One aspect of the physical safeguards is how your protected health information (PHI) is physically accessible. This includes taking precautions to protect any work areas, servers, workstations, or mobile devices that might have access to protected health information (PHI).

Covered businesses should, at a bare minimum:

  1. Limit the number of people who have direct, physical access to workplaces and devices that have access to protected health information (PHI). This also involves the utilization of other physical security measures, such as locks, alarms, ID badges, and CCTV cameras, for the safety of your physical facilities.
  2. Establishing a set of protocols is necessary to specify who can use these workspaces and devices and how they can be utilized.
  3. Establish protocols for safely deleting protected health information (PHI) on a device before its retirement from service.

2. Administrative safeguards

Policies and procedures developed specifically to secure patient information at the administrative level are included in administrative safeguards. This could involve naming a security officer, carrying out risk assessments, providing personnel training, and other similar activities.

Employees need to receive adequate training on secure file sharing for business and understanding HIPAA to recognize phishing attempts and guarantee that protected health information (PHI) is never disclosed to third parties without permission.

Establish a robust security management plan that outlines the processes for conducting risk assessments and identifies all potential hazards related to the protected health information (PHI) your organization stores. Additionally, it ought to include an incident response plan (IRP), which ought to be executed in the event that an incident involving PHI takes place.

Establish stringent access controls to guarantee that personal health information (PHI) is only made available to those who have a genuine requirement.

3. Protective measures using technology

According to the HIPAA Security Rule, “the technology and the policies and procedures for its usage that protect the electronic health information and control the access to it” defines “technical safeguards.”

In other words, they are the specific technical safeguards that must be in place to secure personally identifiable health information (PHI).

This covers the way the PHI is stored, its location, the manner in which it is accessed and shared, and authentication and encryption procedures, among other things. Use an industry-grade encryption technique to ensure that all protected health information (PHI) is securely encrypted at rest and while in transit.

This is a requirement to ensure that you have the essential safeguards. In addition, the implementation of procedures to restrict access to the decryption keys to only those authorized to do so is also included. Even if an adversary can access the data, they cannot read it due to the robust data encryption that has been implemented.

Establish the required access controls to prevent unauthorized access to protected health information (PHI). When accessing and sharing sensitive patient data, this includes associating a one-of-a-kind ID with every user and mandating the use of multi-factor authentication.

Implement auditing capabilities that comply with the requirements provided by the National Institute of Standards and Technology (NIST).

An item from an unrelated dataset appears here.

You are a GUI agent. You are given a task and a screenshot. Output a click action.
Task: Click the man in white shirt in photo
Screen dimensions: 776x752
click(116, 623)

This ensures that you have a detailed and tamper-proof audit trail of all events relating to how PHI is accessed and shared and any other relevant activities that take place within your IT environment. Additionally, this brings about race of mind that your audit trail cannot be altered.

Protect the confidentiality of all PHI by ensuring that it is not misused in any way, particularly by preventing information from being altered or disposed of without the appropriate authority.


For your server environment to be compliant with HIPAA server regulations, you are required to have a firewall that is completely deployed.

Because web applications present their unique challenges and have become such a frequent target for intrusions, server environments typically have a combination of perimeter and server-side firewalls as well as solutions specifically designed for web applications. This is because web applications have become such a frequent target for attacks.